■ Work to complete
Reproduce the lines from the one with "Given: Click the white" up to and including the last line of the entries, without any changes.

[Target position records]

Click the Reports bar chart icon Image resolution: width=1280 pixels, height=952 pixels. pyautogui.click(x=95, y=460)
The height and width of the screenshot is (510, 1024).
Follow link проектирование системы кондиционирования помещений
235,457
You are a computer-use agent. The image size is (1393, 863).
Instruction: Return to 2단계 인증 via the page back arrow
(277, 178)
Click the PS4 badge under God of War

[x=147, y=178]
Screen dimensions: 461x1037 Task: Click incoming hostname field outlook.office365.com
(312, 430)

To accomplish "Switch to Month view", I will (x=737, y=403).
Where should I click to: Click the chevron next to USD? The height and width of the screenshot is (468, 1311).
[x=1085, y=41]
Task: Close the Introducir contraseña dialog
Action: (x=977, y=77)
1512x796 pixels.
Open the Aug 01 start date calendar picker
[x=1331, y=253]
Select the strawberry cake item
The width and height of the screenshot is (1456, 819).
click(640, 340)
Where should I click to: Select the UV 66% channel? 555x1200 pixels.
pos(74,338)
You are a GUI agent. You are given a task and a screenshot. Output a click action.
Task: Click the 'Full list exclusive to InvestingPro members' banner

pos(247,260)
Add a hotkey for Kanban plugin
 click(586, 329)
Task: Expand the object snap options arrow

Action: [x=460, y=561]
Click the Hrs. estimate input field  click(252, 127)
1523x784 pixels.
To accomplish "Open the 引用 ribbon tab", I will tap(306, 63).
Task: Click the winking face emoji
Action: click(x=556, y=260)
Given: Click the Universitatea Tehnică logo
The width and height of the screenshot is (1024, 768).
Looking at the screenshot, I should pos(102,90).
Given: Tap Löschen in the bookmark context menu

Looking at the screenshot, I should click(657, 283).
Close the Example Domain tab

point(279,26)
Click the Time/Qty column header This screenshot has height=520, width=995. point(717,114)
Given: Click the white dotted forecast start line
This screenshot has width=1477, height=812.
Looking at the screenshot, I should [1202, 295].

■ Exercise result
Given: Click the white dotted forecast start line
This screenshot has width=1477, height=812.
Looking at the screenshot, I should [1202, 295].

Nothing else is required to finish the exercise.